Das Gefühl kennt jeder: Gerade kommt man leider wieder nicht dazu, aber im Grunde müsste man über die Sache nachdenken und sie grundsätzlich erörtern ... Ständiges Vertagen nach diesem Muster kann sich ein Parlament nicht leisten, wenn es mit seinen Beschlüssen nicht nur Feuerwehr spielen und auf aktuelle Erscheinungen reagieren will. Weil aktives und weitsichtiges Gestalten aber den Überblick voraussetzt, ist im Alltag der Bundestags-arbeit schon seit langem eine Antwort auf die "Man-müsste-mal"-Gefühle gefunden worden. Die Antwort heißt "Enquete-Kommissionen" und bedeutet den Blick des Bundestages über die Tagespolitik hinaus.

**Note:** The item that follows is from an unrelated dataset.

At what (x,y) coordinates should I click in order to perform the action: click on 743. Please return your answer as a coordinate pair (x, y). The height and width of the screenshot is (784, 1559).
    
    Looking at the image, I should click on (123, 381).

Der Begriff "Enquete" hat seinen Ursprung im Lateinischen (inquirere = nachforschen, prüfen, untersuchen) und bedeutet so viel wie "amtliche Untersuchung". Der gedachte Ablauf für ein solches Verfahren: Mindestens ein Viertel aller Abgeordneten sieht die Notwendigkeit, dass ein Sachverhalt einmal gründlich und genau untersucht werden müsste. Zum Beispiel, wie sich das ständig zunehmende Durchschnittsalter der Bevölkerung auswirkt – auf die gesellschaftlichen Zusammenhänge, auf die Bedürfnisse des Einzelnen, auf die Leistungsfähigkeit der Sozialsysteme. Damit einher geht sofort die Frage, wo die bestehenden Gesetze besonders gefordert sind, wo sich Lücken oder Engpässe ergeben oder wo die Vorhersagen für die künftige Entwicklung ein völliges Umdenken erfordern können. Wichtige Enquete-Fragestellungen richteten sich in der Vergangenheit unter anderem auf die Verfassungsreform, die Kernenergie, den Jugendprotest, die Gentechnologie, AIDS, den Umweltschutz oder die Bildung.
Es läge nahe, die Fragen zu formulieren und einige wissenschaftliche Institute mit dem Erstellen von Gutachten zu beauftragen. Doch wer weiß schon zu Beginn der Untersuchungen, auf welche Zwischenergebnisse man stoßen wird und ob aus der Sicht der parlamentarischen Praktiker nicht zusätzliche, neue Fragen dringend mit beantwortet werden müssen? Aber auch der andere Weg – Abgeordnete in einem Gremium mit den Untersuchungen zu beauftragen und sie von Zeit zu Zeit wissenschaftlichen Sachverstand heranziehen zu lassen – hat seine Tücken. Abgeordnete könnten alles streng unter den intern gerade wichtigen Fragestellungen betrachten. Der unkonventionelle Blick von außen und aus anderen, vielleicht später wichtigeren Richtungen könnte leicht vernachlässigt werden.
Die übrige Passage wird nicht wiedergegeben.